Interspecific and intraspecific evolutionary footprints of major Brassica repeats
Compared with its diploid progenitors, the assembled B. napus centromeric repeats were the most greatly reduced, followed by 45S rDNA, pCRBr, 5S rDNA, BoCACTA, BoCop-1, and CRB (Table 1). BSTRs showed amplification in the B. napus genome compared with its diploid progenitors, and BSTRb had more copies than BSTRa. Satellite DNA regions are amplified/contracted in a very short evolutionary time (for review on satellite DNA evolution, Plohl et al. 2012). Moreover, 45S rDNA loci are often targets of rapid locus elimination and reorganization among polyploids (Pellicer et al. 2010b; 2010c). An increase of BSTRs in B. napus may have added benefits and, consequently, could have undergone positive selection, whereas other extra elements of other repeat families may not be necessary at all (Plohl et al. 2012).

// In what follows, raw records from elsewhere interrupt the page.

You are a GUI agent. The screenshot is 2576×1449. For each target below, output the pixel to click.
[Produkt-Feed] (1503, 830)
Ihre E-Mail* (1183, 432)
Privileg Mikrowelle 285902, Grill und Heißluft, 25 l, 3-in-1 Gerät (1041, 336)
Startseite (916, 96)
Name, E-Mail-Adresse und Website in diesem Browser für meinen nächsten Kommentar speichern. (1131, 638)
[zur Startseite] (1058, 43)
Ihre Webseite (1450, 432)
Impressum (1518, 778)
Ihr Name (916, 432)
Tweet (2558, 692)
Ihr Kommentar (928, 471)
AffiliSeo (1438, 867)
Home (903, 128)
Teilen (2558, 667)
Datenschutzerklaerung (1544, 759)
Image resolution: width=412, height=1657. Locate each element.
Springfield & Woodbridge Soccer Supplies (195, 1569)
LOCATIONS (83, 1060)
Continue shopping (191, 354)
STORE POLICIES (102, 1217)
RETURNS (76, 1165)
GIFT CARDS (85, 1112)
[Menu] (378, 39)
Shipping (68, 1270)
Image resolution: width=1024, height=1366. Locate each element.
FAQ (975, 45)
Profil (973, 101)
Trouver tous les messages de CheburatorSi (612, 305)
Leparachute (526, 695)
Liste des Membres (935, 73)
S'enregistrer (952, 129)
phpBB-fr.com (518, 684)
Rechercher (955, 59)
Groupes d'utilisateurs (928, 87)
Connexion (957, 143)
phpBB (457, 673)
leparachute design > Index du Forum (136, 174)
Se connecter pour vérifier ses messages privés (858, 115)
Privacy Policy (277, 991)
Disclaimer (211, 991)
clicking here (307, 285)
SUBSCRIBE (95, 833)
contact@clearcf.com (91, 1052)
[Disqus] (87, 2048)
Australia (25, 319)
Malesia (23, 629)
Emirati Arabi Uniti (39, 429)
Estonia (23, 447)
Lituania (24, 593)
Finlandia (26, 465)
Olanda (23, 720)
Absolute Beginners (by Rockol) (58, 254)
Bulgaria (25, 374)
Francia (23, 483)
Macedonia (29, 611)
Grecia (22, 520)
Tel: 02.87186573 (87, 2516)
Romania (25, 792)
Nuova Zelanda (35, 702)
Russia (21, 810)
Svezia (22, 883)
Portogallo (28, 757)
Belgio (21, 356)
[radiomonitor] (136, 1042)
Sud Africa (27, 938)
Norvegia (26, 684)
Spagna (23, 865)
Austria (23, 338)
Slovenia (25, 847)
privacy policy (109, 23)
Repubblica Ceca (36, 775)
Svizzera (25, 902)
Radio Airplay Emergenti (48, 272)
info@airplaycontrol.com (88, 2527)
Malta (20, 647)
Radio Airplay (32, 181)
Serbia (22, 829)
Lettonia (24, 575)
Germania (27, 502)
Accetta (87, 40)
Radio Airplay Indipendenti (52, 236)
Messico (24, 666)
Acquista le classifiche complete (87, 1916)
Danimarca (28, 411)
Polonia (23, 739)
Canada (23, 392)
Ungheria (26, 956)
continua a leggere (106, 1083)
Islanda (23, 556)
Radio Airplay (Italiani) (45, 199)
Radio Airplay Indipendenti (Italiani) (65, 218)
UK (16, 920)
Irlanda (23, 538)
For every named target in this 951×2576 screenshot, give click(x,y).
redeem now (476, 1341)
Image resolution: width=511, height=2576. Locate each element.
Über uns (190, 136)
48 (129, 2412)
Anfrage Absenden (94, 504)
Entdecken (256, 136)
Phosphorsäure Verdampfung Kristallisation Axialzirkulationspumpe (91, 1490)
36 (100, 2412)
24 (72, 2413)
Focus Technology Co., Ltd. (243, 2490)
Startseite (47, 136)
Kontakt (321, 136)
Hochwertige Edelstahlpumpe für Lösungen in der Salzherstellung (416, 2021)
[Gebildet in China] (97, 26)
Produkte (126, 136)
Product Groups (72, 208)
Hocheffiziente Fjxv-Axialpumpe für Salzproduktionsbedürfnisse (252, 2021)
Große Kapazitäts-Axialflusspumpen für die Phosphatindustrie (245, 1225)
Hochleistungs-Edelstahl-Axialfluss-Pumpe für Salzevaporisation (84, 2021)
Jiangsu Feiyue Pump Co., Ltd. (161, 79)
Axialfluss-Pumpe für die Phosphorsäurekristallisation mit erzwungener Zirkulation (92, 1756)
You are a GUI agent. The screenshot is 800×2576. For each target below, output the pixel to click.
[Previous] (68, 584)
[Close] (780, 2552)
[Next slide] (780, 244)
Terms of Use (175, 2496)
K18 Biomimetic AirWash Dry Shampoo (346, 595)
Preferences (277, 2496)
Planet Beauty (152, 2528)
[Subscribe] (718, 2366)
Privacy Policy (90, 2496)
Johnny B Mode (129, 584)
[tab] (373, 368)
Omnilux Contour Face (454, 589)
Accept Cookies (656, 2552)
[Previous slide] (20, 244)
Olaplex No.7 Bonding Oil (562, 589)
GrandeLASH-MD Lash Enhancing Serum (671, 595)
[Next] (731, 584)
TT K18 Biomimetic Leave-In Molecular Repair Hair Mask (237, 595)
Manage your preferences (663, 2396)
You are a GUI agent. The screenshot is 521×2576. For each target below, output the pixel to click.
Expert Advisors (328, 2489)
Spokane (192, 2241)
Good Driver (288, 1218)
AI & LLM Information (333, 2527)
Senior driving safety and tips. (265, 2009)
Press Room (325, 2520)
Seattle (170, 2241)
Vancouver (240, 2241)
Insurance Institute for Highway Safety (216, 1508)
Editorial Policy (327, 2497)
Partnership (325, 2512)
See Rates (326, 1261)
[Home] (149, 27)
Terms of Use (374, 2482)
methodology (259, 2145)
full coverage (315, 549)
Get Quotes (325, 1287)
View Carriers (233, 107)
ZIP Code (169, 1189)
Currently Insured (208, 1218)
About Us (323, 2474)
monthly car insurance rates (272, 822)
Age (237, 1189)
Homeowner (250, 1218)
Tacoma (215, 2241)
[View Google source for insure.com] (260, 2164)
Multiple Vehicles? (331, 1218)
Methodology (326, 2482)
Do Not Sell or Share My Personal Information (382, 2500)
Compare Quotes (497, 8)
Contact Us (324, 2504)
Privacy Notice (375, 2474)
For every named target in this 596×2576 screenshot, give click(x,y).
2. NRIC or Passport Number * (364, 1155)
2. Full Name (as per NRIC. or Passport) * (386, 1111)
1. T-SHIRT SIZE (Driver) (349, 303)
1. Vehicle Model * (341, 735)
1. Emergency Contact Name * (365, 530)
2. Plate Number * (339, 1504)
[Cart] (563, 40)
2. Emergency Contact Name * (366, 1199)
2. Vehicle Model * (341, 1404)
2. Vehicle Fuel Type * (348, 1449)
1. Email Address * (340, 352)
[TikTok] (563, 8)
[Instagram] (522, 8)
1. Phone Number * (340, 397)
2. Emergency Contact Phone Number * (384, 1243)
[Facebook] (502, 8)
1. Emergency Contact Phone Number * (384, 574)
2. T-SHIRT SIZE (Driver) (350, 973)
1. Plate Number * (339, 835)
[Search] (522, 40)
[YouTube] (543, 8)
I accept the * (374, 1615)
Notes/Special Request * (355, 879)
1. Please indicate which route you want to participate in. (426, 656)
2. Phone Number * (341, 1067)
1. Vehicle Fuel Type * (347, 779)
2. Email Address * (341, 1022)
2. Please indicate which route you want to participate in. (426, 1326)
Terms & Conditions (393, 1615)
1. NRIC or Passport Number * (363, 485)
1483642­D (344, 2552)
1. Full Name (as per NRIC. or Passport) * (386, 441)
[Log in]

Aside from interspecific variations between the AA, CC, and AACC genomes, variations in the copy number and GP size of each major repeat family have also been observed in the 11, 44, and nine B. rapa, B. oleracea, and B. napus accessions, respectively (Unpublished data). In B. napus in particular, seven of the nine accessions showed relatively similar numbers of REs. However, the Bn-1 and Bn-2 accessions generally had fewer TR copies, although much more 45S rDNA, compared with the other seven accessions (Waminal et al. 2016b). Additionally, centromeric and pericentromeric retrotransposons were more abundant in these two accessions. A similar observation was reported for several B. oleracea morphotypes (Waminal et al. 2016a), in which some morphotypes, such as cauliflower and broccoli, had more CentBo1 than CentBo2. Some morphotypes, or accessions, apparently have unique RE compositions. We are aware of the limitations of in silico analysis in quantifying these repeats, which could have contributed to the observed value differences, especially taking into account the fewer WGS reads used in Bn-1 and Bn-2 (Waminal et al. 2016b). However, the higher abundance of 45S rDNA and total TE in these two B. napus accessions indicates an RE abundance independent from the number of WGS reads used. This was also noted in our previous study with B. oleracea (Waminal et al. 2016a). Consequently, the impact of variation in RE abundance warrants further analyses, especially considering a previous report that demonstrated a link between variation in TE abundance and environmental adaptation, emphasizing the adaptive and evolutionary importance of REs (Kalendar et al. 2000). Studying the fluctuation of the RE fraction is therefore invaluable for understanding phylogenetic relationships. Although no studies have yet shown the direct phenotypic impact of variation in RE fraction size on crop biology or phenotypic diversification in Brassica, biased TE-regulated subgenome dominance in B. rapa may have an influence on genes related to production of phytohormones such as auxins, which are involved in morphogenesis (Santner and Estelle 2009; Cheng et al. 2015b). RE variance may thus be linked with morphogenesis.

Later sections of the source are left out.